Scan the records for the string "Tahun"; copy each line where it occurs.

[[ SUPPLIED RECORDS open ]]

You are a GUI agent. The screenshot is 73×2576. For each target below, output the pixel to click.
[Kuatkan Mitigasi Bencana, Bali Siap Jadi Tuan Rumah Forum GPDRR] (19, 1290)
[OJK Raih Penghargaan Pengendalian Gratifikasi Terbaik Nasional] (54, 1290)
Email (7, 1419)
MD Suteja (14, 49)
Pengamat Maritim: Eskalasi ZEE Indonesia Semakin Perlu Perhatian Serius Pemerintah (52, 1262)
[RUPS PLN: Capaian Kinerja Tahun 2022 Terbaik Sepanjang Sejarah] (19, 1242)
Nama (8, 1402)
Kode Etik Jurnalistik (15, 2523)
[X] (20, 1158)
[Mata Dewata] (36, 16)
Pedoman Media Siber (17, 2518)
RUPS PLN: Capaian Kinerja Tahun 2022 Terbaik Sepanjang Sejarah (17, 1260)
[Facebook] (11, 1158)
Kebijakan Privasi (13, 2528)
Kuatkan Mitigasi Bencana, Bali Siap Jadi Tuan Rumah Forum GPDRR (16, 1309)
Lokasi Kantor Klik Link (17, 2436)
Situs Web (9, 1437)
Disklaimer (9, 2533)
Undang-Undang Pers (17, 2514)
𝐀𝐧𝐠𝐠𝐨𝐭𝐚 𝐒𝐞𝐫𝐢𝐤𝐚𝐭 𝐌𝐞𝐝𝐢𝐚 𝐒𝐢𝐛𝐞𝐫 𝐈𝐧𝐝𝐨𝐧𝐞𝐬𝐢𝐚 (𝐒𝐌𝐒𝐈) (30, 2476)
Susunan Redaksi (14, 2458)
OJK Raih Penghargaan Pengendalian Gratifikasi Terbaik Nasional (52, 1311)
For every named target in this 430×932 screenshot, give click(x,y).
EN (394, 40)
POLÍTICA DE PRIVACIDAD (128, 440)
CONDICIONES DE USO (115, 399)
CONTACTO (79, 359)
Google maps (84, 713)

[[ SUPPLIED RECORDS closed ]]

_TASK ANSWER_
[RUPS PLN: Capaian Kinerja Tahun 2022 Terbaik Sepanjang Sejarah] (19, 1242)
RUPS PLN: Capaian Kinerja Tahun 2022 Terbaik Sepanjang Sejarah (17, 1260)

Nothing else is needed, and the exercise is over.